Comparative political economy

A clear-eyed map of the world after capitalism's total victory. Milanović argues that capitalism now has no systemic rival, but comes in two competing forms: the 'liberal meritocratic' capitalism of the West and the 'political' (state-led, authoritarian) capitalism exemplified by China. He analyzes how each generates inequality and sustains itself, and asks soberly what kind of capitalism — and what kind of unfreedom — the century ahead may bring. One of the most lucid recent books on the global economy.

About the author

Serbian-American economist (b. 1953), a former lead economist at the World Bank and professor at the City University of New York, and one of the world's foremost scholars of income inequality. His work on the global distribution of income (the 'elephant curve') and on the varieties of capitalism has shaped contemporary debate on globalization.

Synopsis

Milanović contends that capitalism is now the sole global system but is split between Western liberal-meritocratic capitalism — productive but generating self-perpetuating elites — and Asian political capitalism, which delivers growth under an efficient, corruptible state without the rule of law.

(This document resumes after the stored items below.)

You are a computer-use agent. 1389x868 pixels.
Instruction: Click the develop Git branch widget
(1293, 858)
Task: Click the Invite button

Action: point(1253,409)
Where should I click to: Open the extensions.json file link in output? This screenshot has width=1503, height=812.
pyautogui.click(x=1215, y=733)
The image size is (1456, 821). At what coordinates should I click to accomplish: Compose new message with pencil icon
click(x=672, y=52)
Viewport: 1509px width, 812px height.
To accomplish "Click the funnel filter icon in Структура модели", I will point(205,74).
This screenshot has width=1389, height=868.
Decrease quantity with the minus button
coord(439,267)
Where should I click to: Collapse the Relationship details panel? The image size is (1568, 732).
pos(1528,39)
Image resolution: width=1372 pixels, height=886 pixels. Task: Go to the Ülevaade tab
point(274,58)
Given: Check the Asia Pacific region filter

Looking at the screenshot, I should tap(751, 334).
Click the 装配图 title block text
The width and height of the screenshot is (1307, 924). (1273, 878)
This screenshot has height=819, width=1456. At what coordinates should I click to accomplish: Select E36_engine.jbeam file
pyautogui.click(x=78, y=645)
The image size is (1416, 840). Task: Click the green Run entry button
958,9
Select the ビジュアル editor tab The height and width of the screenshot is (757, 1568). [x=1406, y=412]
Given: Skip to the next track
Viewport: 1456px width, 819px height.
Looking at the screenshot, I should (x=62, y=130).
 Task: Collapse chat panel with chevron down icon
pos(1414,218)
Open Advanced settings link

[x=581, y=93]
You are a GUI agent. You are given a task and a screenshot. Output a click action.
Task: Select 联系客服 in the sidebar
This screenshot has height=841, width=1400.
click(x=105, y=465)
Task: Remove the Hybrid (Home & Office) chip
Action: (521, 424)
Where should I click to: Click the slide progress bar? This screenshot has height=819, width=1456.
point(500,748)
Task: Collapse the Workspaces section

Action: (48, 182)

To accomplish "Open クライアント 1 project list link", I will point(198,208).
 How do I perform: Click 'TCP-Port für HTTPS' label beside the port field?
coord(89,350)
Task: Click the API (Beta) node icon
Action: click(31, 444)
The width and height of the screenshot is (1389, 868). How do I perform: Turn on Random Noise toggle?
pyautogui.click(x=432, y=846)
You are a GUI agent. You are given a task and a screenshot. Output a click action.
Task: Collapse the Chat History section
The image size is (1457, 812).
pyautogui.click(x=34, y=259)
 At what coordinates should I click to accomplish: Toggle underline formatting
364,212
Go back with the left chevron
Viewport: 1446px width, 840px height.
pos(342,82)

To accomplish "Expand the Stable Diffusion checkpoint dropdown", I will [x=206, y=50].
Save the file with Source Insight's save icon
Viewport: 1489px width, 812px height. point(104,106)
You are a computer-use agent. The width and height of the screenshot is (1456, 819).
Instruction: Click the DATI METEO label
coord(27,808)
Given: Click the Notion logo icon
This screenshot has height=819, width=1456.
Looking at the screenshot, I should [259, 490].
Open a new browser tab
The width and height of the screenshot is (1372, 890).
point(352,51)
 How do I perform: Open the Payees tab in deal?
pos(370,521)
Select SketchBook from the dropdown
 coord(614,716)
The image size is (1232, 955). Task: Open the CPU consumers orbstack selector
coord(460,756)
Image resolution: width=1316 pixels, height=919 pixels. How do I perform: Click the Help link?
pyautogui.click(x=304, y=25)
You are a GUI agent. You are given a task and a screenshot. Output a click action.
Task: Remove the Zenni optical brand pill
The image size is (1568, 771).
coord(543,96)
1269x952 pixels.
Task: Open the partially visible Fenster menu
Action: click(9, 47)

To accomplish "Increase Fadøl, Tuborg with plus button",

He examines globalization, migration, and the commodification of private life, and weighs the moral and political costs of each model's path.

Core passage idea

Paraphrase · Modern copyrighted work

Milanović argues that capitalism has triumphed globally but now exists in two rival forms — the liberal-meritocratic capitalism of the West and the state-led political capitalism of China — each with its own logic of inequality and power.

By distinguishing two victorious capitalisms rather than one, Milanović reframes the post–Cold War debate: the question is no longer capitalism versus socialism but which capitalism — and whether prosperity now comes bundled with either entrenched elites or authoritarian rule.

To avoid a bubble

Pair with defenders of liberal-democratic capitalism who deny that the authoritarian model is stable or appealing, and with socialists who insist a genuine alternative to capitalism remains both necessary and possible.

Reading note

Accessible and data-informed. Read it as the contemporary companion to Piketty on inequality and to Fukuyama and Huntington on the post–Cold War order, for a sober look at capitalism's two faces.

Best paired with

Thomas Piketty, Capital in the Twenty-First Century; Francis Fukuyama, The End of History and the Last Man.